Sobre este panorama lamentable se erige como poderoso símbolo de la primacía de los objetos sobre los sujetos el tema de las alarmas. Cada ciudadano que se compra un auto le pone una alarma; porque, claro, cada ciudadano que se compra un auto tiene un supremo temor: perderlo, que se lo roben. Entonces le pone una alarma. Más aún: le pone una alarma sensible. Siempre creí --uno es así: un patético tarado que nunca se pone al día-- que las sensibles eran las personas. Parece que no. Son las alarmas.

¿En qué radica la sensibilidad de las alarmas? Muy simple: si un auto está estacionado y un gatito lo roza por esas cosas de los gatitos que son tan libres y tan curiosos... la alarma, de sensible que es, empieza a sonar. Las alarmas sensibles suenan durante cuatro minutos. Luego se detienen durante dos. Y luego vuelven a sonar. O sea: si uno está en su casa durmiendo, leyendo, escuchando música, haciendo el amor, escribiendo o charlando con algún amigo, se pudrió todo. Para peor, el intervalo de dos minutos estimula la esperanza en el desdichado oyente de la alarma sensible: cree que la cosa terminó. Error: sólo era un respiro, un cruel respiro, la alarma volverá a sonar.

Vivo en la zona del Clínicas. También están el Sanatorio Otamendi y Medicus. Hay gente internada en estos lugares, enfermos que padecen dolores, incertidumbres, soledades, desesperanzas, todas esas cosas que padecen los enfermos. No hay piedad para ellos. Para peor, hay una enorme playa de estacionamiento que, desde luego, desborda de autos. Basta con que alguien pase cerca de alguno de esos bellos objetos y, pongamos, estornude, para que el fatídico instrumento de tortura --la alarma sensible-- se active. Y si uno --que por el momento está sano, que aún no ha enloquecido-- siente que le perforan la cabeza a martillazos sonoros, ¿qué sentirá el pobre tipo que se está recuperando de una operación en el cuarto piso del Otamendi? Pero, ¿qué importa ese sujeto al lado del objeto-automóvil, que es a quien verdaderamente hay que proteger?

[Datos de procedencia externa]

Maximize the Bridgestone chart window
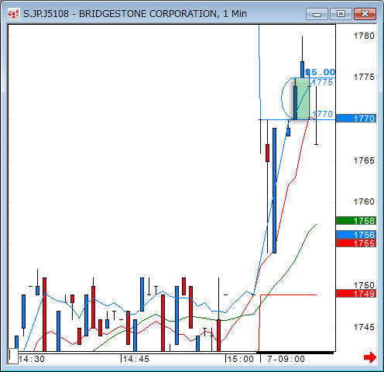384x372 pixels. click(341, 14)
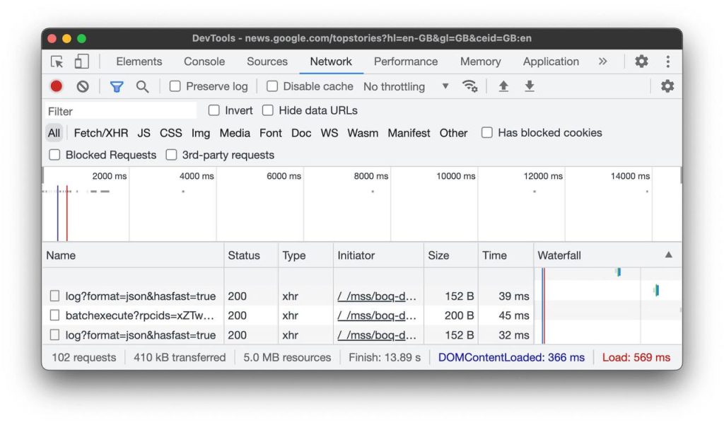Clear the network log
Image resolution: width=724 pixels, height=425 pixels.
coord(83,86)
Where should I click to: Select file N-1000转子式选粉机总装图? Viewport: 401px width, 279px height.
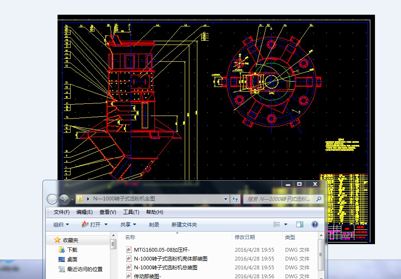pyautogui.click(x=165, y=267)
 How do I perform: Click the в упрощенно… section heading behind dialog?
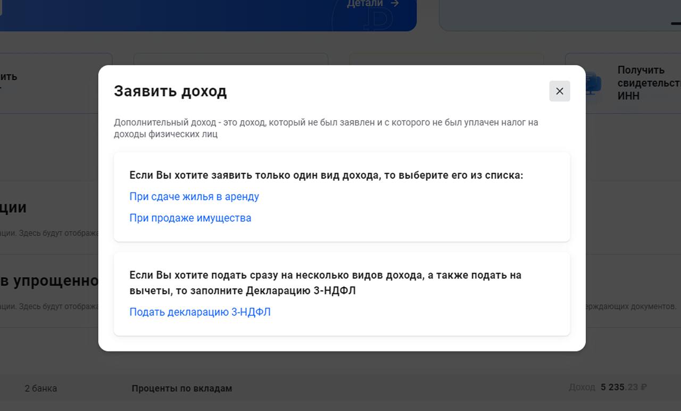[49, 281]
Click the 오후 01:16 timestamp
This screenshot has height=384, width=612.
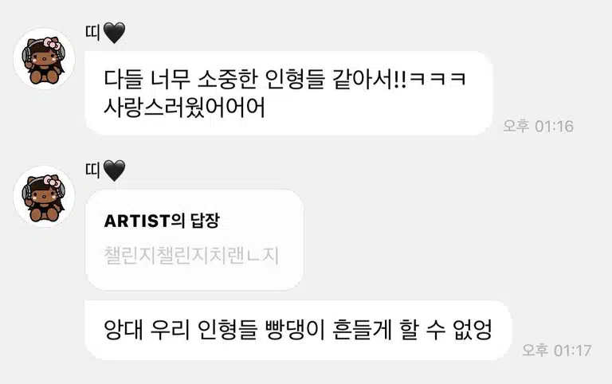pyautogui.click(x=538, y=126)
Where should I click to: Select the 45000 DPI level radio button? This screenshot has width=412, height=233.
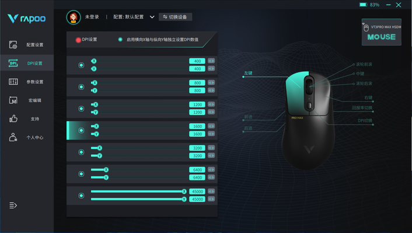[x=81, y=196]

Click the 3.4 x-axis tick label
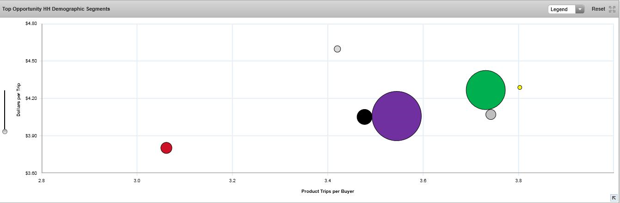328,180
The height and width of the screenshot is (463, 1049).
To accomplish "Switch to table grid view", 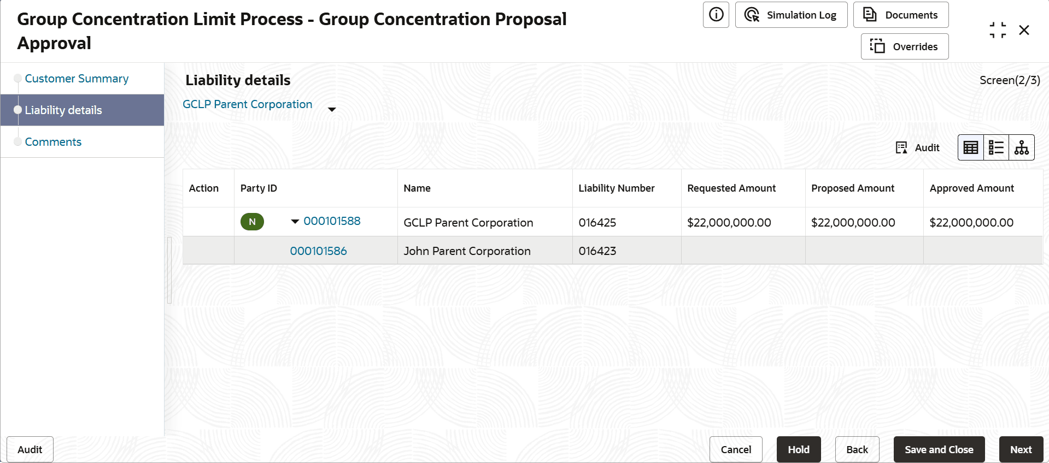I will click(970, 147).
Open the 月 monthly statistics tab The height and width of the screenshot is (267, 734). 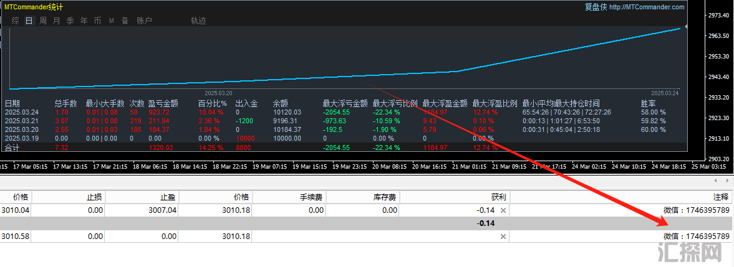(57, 21)

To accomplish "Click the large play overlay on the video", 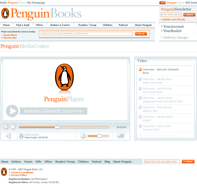I will [12, 111].
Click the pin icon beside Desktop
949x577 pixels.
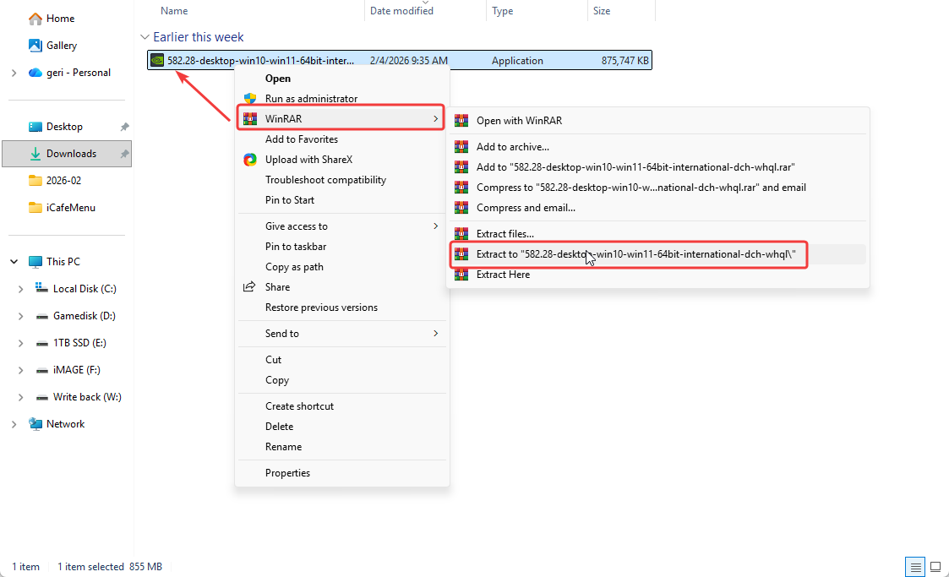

Uno podría desarrollar hasta el vértigo esta temática: primacía de los objetos sobre los sujetos, deshumanización, exaltación estridente del automóvil como propiedad privada, desprecio absoluto por el espacio auditivo de los otros, insensibilidad social, etc. Baste, por el momento, plantear una insoslayable obligación de los gobernantes de la ciudad de Buenos Aires: proteger el espacio auditivo de los ciudadanos, entender que una persona vale más que un auto, que la defensa de la propiedad de algunos no puede agredir la vida y la salud de los otros, reglamentar el uso de las alarmas, verificar y --también-- reglamentar su fabricación. Decidir y legislar --de modo inmediato, perentorio-- que la sensibilidad de las personas es más importante que la sensibilidad de las alarmas. O para decirlo más claramente: que los seres humanos son más importantes que los automóviles.